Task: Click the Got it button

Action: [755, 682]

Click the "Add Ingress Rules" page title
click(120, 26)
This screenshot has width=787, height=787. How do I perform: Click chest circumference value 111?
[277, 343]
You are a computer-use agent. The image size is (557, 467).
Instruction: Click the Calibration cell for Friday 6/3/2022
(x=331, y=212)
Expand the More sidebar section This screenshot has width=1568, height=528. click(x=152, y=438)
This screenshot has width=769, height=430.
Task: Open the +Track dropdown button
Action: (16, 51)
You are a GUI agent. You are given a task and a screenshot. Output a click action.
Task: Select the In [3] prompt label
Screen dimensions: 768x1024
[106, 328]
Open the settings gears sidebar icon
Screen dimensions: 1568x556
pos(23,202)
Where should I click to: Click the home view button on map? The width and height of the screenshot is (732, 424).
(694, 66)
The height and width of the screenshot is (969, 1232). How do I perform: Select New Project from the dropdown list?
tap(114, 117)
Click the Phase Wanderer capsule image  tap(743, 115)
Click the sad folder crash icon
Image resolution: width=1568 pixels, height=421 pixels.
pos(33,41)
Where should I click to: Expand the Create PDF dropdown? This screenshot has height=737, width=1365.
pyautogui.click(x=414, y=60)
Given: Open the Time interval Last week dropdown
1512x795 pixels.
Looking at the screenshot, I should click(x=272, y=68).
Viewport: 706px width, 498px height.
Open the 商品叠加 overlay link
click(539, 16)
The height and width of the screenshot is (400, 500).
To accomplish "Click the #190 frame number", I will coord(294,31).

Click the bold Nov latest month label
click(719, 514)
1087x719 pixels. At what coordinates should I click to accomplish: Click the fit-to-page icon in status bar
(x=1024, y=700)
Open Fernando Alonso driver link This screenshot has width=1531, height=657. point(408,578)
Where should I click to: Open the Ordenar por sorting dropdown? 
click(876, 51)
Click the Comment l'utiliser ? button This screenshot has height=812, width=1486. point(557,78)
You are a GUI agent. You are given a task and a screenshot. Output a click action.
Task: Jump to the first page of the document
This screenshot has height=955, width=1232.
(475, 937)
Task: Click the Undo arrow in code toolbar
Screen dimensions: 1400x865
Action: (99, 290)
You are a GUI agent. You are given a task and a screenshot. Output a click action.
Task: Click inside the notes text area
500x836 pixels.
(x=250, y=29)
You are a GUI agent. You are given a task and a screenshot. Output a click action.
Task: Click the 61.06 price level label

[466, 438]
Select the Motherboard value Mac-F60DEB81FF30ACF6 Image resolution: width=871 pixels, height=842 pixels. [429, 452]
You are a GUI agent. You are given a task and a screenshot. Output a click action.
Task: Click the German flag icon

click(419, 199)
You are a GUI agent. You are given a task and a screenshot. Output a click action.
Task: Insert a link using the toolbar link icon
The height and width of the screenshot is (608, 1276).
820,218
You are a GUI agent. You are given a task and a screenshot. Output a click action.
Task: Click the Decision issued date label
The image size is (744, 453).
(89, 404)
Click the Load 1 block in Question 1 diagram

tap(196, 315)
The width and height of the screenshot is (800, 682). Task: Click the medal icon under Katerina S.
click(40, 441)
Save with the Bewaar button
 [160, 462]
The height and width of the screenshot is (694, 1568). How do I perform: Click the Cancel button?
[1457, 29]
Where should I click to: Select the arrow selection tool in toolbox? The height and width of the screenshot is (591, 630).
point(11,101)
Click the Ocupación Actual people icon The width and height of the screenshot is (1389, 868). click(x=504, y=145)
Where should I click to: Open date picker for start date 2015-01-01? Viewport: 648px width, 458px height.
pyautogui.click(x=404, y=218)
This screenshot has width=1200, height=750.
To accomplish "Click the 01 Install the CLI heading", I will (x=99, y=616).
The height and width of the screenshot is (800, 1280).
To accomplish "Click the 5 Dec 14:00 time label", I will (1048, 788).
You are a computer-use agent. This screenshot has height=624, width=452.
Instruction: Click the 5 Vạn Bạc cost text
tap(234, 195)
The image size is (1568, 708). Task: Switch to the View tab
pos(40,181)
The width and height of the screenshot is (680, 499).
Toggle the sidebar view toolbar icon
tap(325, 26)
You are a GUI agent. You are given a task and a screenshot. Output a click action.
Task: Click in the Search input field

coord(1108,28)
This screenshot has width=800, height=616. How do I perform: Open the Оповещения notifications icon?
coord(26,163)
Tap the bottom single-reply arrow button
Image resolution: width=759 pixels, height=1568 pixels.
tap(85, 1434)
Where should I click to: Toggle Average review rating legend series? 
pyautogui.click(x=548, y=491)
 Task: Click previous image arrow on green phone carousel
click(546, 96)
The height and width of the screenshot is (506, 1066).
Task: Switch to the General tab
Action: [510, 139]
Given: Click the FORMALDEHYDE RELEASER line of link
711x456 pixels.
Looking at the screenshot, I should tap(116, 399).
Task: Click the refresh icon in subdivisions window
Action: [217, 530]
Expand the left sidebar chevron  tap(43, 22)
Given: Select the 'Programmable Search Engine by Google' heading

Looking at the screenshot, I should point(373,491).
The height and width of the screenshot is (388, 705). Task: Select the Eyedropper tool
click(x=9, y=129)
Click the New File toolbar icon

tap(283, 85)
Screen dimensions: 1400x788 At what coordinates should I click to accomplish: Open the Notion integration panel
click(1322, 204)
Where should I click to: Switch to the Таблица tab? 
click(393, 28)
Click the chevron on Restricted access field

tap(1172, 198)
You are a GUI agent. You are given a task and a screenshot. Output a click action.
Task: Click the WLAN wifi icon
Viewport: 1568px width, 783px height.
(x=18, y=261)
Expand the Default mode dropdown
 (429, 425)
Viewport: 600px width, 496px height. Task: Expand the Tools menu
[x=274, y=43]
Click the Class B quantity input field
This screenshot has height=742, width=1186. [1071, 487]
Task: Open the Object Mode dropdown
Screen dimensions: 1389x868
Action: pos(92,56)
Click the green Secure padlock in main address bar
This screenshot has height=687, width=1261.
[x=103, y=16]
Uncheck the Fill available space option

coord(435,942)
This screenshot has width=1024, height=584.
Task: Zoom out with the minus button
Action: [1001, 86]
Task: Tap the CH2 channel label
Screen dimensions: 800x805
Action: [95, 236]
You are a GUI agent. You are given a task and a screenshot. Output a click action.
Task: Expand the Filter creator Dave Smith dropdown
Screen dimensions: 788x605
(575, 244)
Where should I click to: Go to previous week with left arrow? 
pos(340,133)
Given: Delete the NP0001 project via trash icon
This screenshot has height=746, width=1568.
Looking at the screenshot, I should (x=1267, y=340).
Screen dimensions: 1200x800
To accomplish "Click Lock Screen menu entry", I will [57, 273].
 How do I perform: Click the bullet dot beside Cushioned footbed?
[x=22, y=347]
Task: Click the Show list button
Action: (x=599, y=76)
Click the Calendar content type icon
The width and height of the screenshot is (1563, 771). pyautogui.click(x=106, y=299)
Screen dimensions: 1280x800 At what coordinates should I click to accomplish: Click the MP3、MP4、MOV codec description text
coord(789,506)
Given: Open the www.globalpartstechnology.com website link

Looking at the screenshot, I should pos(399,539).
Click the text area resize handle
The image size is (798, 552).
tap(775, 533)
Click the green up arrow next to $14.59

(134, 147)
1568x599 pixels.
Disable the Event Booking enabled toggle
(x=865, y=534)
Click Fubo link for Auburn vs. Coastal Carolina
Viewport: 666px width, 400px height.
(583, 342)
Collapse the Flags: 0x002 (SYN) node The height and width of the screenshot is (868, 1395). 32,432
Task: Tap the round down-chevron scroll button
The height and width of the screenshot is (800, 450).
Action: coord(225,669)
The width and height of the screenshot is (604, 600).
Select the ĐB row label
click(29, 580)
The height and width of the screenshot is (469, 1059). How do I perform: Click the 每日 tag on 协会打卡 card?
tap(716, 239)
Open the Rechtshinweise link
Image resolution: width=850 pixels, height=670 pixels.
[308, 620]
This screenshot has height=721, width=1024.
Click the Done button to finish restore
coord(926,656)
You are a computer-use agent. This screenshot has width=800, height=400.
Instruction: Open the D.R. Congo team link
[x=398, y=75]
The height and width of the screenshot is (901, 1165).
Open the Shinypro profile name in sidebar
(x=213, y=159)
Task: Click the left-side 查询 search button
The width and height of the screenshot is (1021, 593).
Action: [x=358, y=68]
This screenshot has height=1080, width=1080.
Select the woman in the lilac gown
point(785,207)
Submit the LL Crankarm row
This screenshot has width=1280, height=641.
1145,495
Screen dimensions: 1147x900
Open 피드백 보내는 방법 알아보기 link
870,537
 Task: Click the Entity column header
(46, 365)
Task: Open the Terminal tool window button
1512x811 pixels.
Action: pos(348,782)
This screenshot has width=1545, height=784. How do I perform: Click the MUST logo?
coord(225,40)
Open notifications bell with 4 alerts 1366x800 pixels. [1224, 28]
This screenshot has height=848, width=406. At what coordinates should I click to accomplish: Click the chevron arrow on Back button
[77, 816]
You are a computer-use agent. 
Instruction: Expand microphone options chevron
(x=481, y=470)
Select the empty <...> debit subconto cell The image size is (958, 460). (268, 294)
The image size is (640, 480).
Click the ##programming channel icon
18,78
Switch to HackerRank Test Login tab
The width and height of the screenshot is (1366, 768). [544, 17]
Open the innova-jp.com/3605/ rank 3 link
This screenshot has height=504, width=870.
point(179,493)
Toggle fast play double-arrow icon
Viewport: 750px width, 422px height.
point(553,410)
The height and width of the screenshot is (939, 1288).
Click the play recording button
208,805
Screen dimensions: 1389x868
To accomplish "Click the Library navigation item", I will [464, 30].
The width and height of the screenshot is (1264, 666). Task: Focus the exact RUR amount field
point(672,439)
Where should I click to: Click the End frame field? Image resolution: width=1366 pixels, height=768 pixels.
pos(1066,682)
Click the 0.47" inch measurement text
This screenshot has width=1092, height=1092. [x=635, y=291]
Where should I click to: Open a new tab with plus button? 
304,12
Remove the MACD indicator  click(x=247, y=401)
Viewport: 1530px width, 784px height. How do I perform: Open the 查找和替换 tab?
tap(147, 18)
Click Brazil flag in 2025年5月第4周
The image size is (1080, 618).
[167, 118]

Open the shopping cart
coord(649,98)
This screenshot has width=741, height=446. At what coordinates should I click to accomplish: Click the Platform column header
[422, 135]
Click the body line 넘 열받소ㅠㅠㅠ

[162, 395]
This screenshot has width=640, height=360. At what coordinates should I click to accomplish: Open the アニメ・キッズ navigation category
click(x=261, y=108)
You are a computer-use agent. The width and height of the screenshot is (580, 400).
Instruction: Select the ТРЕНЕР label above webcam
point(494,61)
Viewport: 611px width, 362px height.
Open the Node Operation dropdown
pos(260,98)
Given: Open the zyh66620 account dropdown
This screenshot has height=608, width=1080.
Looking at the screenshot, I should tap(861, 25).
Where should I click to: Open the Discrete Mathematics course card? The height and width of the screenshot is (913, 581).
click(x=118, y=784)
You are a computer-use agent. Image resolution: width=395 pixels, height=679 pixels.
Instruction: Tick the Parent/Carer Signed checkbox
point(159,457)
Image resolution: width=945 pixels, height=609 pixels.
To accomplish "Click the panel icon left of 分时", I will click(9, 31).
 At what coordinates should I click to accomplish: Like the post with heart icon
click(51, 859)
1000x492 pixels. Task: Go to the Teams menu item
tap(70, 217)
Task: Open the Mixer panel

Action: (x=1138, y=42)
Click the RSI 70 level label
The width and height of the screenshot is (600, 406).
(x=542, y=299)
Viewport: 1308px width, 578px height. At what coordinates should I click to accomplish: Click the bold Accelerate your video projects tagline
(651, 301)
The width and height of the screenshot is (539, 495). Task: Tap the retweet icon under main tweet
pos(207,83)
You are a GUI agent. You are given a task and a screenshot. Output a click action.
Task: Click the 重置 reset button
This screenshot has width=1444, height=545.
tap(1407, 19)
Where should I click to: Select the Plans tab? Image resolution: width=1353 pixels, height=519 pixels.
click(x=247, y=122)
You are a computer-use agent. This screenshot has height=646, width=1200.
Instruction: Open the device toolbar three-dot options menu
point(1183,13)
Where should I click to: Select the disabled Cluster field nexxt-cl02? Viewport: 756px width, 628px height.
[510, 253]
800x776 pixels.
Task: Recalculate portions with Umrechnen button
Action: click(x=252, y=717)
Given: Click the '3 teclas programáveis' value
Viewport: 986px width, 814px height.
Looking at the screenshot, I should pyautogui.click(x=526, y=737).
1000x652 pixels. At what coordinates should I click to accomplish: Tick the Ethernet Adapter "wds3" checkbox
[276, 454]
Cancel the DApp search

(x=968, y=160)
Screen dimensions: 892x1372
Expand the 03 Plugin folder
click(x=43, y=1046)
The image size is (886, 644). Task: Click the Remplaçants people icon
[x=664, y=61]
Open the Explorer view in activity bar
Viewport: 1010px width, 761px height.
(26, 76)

§ Task goal: Write out, from the lines above, only those from the line with "Given: Delete the" to the line with "Task: Click the left-side 查询 search button", exactly as given, including the first and the last.

§ Finished exercise:
Given: Delete the NP0001 project via trash icon
This screenshot has height=746, width=1568.
Looking at the screenshot, I should (x=1267, y=340).
Screen dimensions: 1200x800
To accomplish "Click Lock Screen menu entry", I will [57, 273].
 How do I perform: Click the bullet dot beside Cushioned footbed?
[x=22, y=347]
Task: Click the Show list button
Action: (x=599, y=76)
Click the Calendar content type icon
The width and height of the screenshot is (1563, 771). pyautogui.click(x=106, y=299)
Screen dimensions: 1280x800 At what coordinates should I click to accomplish: Click the MP3、MP4、MOV codec description text
coord(789,506)
Given: Open the www.globalpartstechnology.com website link

Looking at the screenshot, I should pos(399,539).
Click the text area resize handle
The image size is (798, 552).
tap(775, 533)
Click the green up arrow next to $14.59

(134, 147)
1568x599 pixels.
Disable the Event Booking enabled toggle
(x=865, y=534)
Click Fubo link for Auburn vs. Coastal Carolina
Viewport: 666px width, 400px height.
(583, 342)
Collapse the Flags: 0x002 (SYN) node The height and width of the screenshot is (868, 1395). 32,432
Task: Tap the round down-chevron scroll button
The height and width of the screenshot is (800, 450).
Action: coord(225,669)
The width and height of the screenshot is (604, 600).
Select the ĐB row label
click(29, 580)
The height and width of the screenshot is (469, 1059). How do I perform: Click the 每日 tag on 协会打卡 card?
tap(716, 239)
Open the Rechtshinweise link
Image resolution: width=850 pixels, height=670 pixels.
[308, 620]
This screenshot has height=721, width=1024.
Click the Done button to finish restore
coord(926,656)
You are a computer-use agent. This screenshot has width=800, height=400.
Instruction: Open the D.R. Congo team link
[x=398, y=75]
The height and width of the screenshot is (901, 1165).
Open the Shinypro profile name in sidebar
(x=213, y=159)
Task: Click the left-side 查询 search button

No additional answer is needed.